For the Naritas (who preferred their first names not be used), a married couple who live in Tokyo and joined the many who attended the public viewing at Chichibu on Saturday, it all began with the 2015 World Cup in England. It was in that tournament that the Brave Blossoms pulled off a miracle 34-32 victory over the Springboks, a result many refer to as the biggest upset in rugby history. Japan’s iconic triumph in Brighton, England, that day sparked an interest in the sport among many Japanese that continues to this day.
“That game started it all for us,” said the 50-year-old husband. “We didn’t know we had a strong team.

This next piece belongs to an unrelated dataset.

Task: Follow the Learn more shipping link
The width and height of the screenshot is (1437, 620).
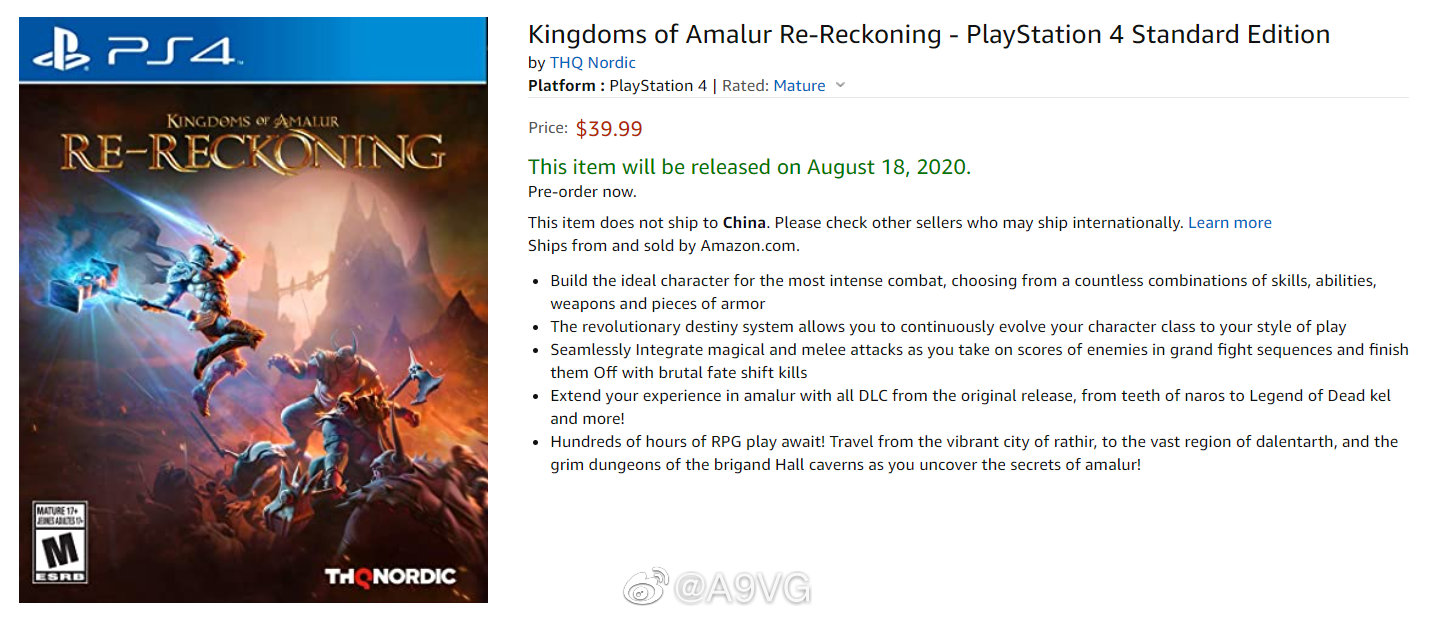Action: click(x=1229, y=223)
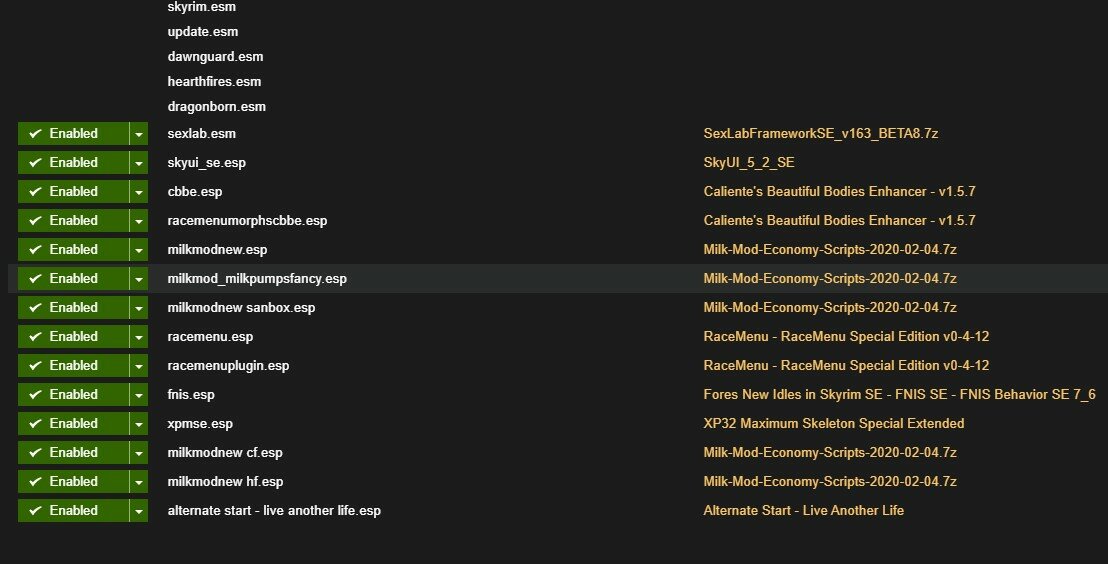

Now that we do, we know what that match meant to them. Now we know why they cried so many tears of joy.”
“In rugby, you can only throw to the side or behind you. That means you must literally go backward to go forward,” the 51-year-old wife said. “I really think its a beautiful sport.”
The hallowed Japanese rugby ground hosting Saturday’s public viewing was built in 1947 and has served as the stage for countless iconic matches. The stadium, however, was omitted as a possible candidate to host World Cup matches because it lacks the capacity required.
The stadium is slated for demolition prior to the 2020 Tokyo Olympic and Paralympic Games, during which the site will be used as a parking lot. The Tokyo Metropolitan Government announced in 2015 that the venue would be replaced by a new stadium in 2025. The new venue will be built nearby on the site where Jingu Stadium, which hosts college baseball and is also home of NPB’s Tokyo Yakult Swallows, currently sits.
After Saturday’s final, South Africa and New Zealand have now won the Rugby World Cup three times each, the most of any nation. The 10th World Cup will be hosted by France in 2023, which will coincide with the 200th anniversary of the “invention” of the sport by William Webb Ellis, who, according to the legend disputed by historians, created rugby during a soccer match by picking up the ball and running with it.